* Text under study
========

Leveraging Machine Learning and Deep Learning Techniques for Improved Pathological Staging of Prostate Cancer
Raziehsadat Ghalamkarian, Marziehsadat Ghalamkarian, MortezaAli Ahmadi, Sayed Mohammad Ahmadi, Abolfazl Diyanat
TL;DR
This work tackles the problem of improving pathological staging for prostate cancer using RNA-seq data from TCGA. It combines feature selection, feature extraction, data augmentation, and SMOTE with a range of ML/DL models, highlighting Random Forest as the top performer with an $F1$ around $83\%$ and strong cross-validation results. Deep learning experiments show that full-dimensional data with augmentation yields the best accuracy ($71.23\%$), while PCA/ICA dimen-sionality reduction offers mixed benefits. Overall, the study demonstrates AI-based methods can enhance staging accuracy and inform personalized treatment, with further validation in clinical/pathology settings and integration of additional omics data suggested as future directions.
Abstract
Prostate cancer (Pca) continues to be a leading cause of cancer-related mortality in men, and the limitations in precision of traditional diagnostic methods such as the Digital Rectal Exam (DRE), Prostate-Specific Antigen (PSA) testing, and biopsies underscore the critical importance of accurate staging detection in enhancing treatment outcomes and improving patient prognosis. This study leverages machine learning and deep learning approaches, along with feature selection and extraction methods, to enhance PCa pathological staging predictions using RNA sequencing data from The Cancer Genome Atlas (TCGA). Gene expression profiles from 486 tumors were analyzed using advanced algorithms, including Random Forest (RF), Logistic Regression (LR), Extreme Gradient Boosting (XGB), and Support Vector Machine (SVM). The performance of the study is measured with respect to the F1-score, as well as precision and recall, all of which are calculated as weighted averages. The results reveal that the highest test F1-score, approximately 83%, was achieved by the Random Forest algorithm, followed by Logistic Regression at 80%, while both Extreme Gradient Boosting (XGB) and Support Vector Machine (SVM) scored around 79%. Furthermore, deep learning models with data augmentation achieved an accuracy of 71. 23%, while PCA-based dimensionality reduction reached an accuracy of 69.86%. This research highlights the potential of AI-driven approaches in clinical oncology, paving the way for more reliable diagnostic tools that can ultimately improve patient outcomes.

========

* Required action
Answer these about the prostate cancer staging text above:
1. How many tumors' gene expression profiles were analyzed?
2. What test F1-score did Logistic Regression achieve?
3. Besides further validation in clinical/pathology settings, what future direction is suggested?

========

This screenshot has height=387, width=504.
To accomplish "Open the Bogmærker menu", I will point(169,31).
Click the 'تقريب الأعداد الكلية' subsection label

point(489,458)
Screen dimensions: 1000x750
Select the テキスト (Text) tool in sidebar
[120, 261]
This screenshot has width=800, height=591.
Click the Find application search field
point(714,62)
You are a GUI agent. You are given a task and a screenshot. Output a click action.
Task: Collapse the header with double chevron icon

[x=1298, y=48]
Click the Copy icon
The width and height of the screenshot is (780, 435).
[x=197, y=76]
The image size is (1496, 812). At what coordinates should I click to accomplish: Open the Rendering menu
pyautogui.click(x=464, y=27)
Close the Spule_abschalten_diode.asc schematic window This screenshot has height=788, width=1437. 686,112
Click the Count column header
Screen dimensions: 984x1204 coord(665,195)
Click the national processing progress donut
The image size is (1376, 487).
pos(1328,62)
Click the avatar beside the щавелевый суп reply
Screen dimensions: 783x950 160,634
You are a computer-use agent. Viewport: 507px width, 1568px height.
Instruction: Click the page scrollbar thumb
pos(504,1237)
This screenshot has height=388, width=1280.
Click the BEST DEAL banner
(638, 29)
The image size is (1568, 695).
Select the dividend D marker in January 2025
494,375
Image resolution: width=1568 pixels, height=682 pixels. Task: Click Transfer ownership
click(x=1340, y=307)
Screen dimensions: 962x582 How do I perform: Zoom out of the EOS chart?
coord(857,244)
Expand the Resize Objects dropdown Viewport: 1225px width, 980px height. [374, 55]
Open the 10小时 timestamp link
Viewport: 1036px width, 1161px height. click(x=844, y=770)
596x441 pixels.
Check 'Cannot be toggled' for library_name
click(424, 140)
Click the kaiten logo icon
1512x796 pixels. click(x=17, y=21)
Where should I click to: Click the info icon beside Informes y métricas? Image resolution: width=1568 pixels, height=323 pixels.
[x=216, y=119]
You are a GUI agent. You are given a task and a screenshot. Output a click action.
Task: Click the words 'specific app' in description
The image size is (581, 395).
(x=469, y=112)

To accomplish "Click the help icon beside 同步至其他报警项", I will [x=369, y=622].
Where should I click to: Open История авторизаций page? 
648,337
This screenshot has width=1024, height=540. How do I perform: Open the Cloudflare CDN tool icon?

========

* Answer space
1. 486
2. 80%
3. Integration of additional omics data